*** Record extracts ***

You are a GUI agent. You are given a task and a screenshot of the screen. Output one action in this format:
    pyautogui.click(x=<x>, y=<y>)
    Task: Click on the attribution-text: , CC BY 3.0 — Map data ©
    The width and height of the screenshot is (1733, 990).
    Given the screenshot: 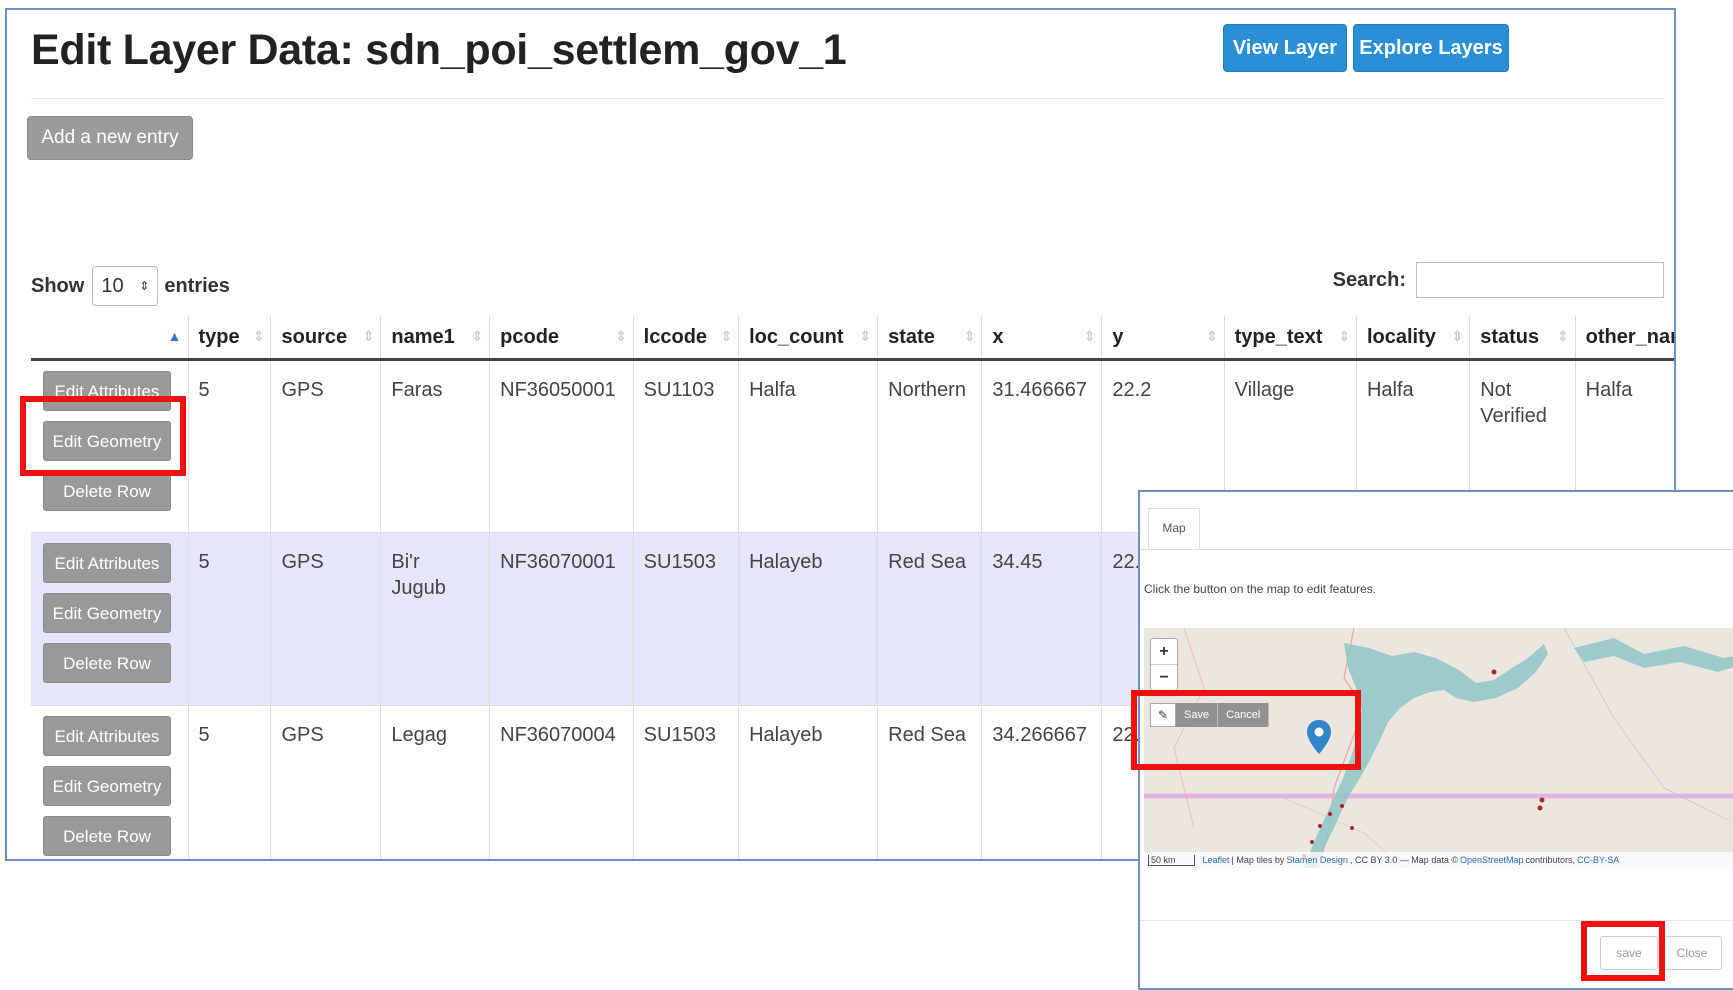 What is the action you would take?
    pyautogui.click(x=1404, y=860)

*** End of Record extracts ***
*** Record extracts ***

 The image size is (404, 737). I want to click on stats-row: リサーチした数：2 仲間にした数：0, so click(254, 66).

*** End of Record extracts ***

Please output the listing lines beginning with the line containing "You are a GUI" and continuing through the line containing "The width and", with both ends included, and reproduce them exactly.

You are a GUI agent. You are given a task and a screenshot of the screen. Output one action in this format:
    pyautogui.click(x=<x>, y=<y>)
    Task: Click on the attribution-text: , CC BY 3.0 — Map data ©
    The width and height of the screenshot is (1733, 990).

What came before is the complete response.